Summary: The authors demonstrate that SURE and Noise2Noise, two methods that allow training a denoiser without clean ground truth can be viewed in the same theoretical framework. They show theoretically that Noise2Noise is not generally applicable in cases were the noise in the two images correlated, as it is e.g. the case when training is done with ground truth created by averaging noisy images. They present a novel method (eSURE) as a solution and show that Noise2Noise is a special case of eSURE. While eSURE in general is superior to Noise2Noise in the sense that it can be applied with correlated noise, it also yields slightly better results than vanilla SURE. The method is evaluated on the standard denoising datasets and is compared to sensible baselines (Noise2Noise, vanilla SURE, and standard supervised training). Its performance is in agreement with the theory. Originality: + The paper presents a highly original theory and derives a novel training method from it. Quality: + The paper seems theoretically and technically sound. Clarity: + The paper is well structured. - The clarity of the theory might be improved by being more explicit in some explanations. e.g.: Theorem 3 would be easier to understand if it would be explicitly stated (at least this is how I read it) that y_1 could e.g. correspond to a ground truth with remaining noise and that y_2 could correspond to an input image with correlated noise. Similarly for the Eq. 7, if the vectors (y-x) and (z-x) were to be introduced mentioning explicitly what they correspond to, the theory might be easier to grasp. Significance: I believe the paper is highly significant and can further our understanding of machine learning from noisy data. The findings are fundamental and important. Final Recommendation: Considering the principled original approach and the high significance, I firmly recommend to accept the paper. ------------------------------------------ Post Rebuttal: I feel that my concerns and suggestions have been adequately addressed and I will stick with my initial rating.

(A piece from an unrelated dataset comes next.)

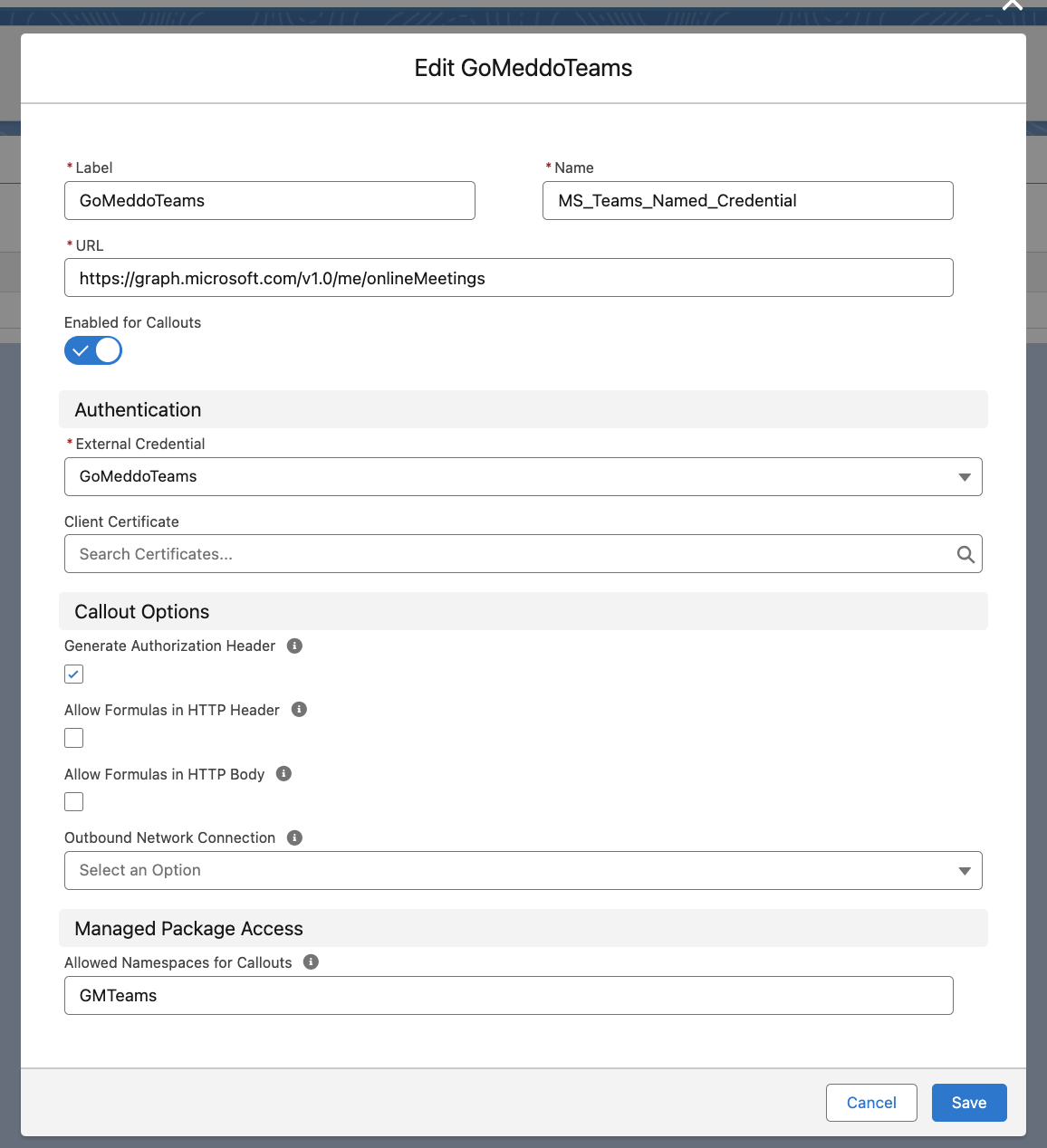Viewport: 1047px width, 1148px height.
Task: Close the dialog with the X icon
Action: pos(1012,5)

This paper is well written and the contribution is clearly descibed. My main concern is whether the assumption of correlated pairs of noisy images is helpful for real-world image denoising. I expect that the authors can give us some examples and initial results to illustrate this point for real application tasks. My second concern is that the proposed method is derived based on AWGN, while the real noise may be far different from such assumption and can be both signal-dependent and spatially variant. [1] Toward convolutional blind denoising of real photographs, CVPR 2019. [2] When AWGN-based Denoiser Meets Real Noises, Arxiv 2019. It seems that the proposed method is sensitive to the paramter \epison (see Lines 202~203). Thus, it is suggested to conduct an ablation study to see the effect of \epison.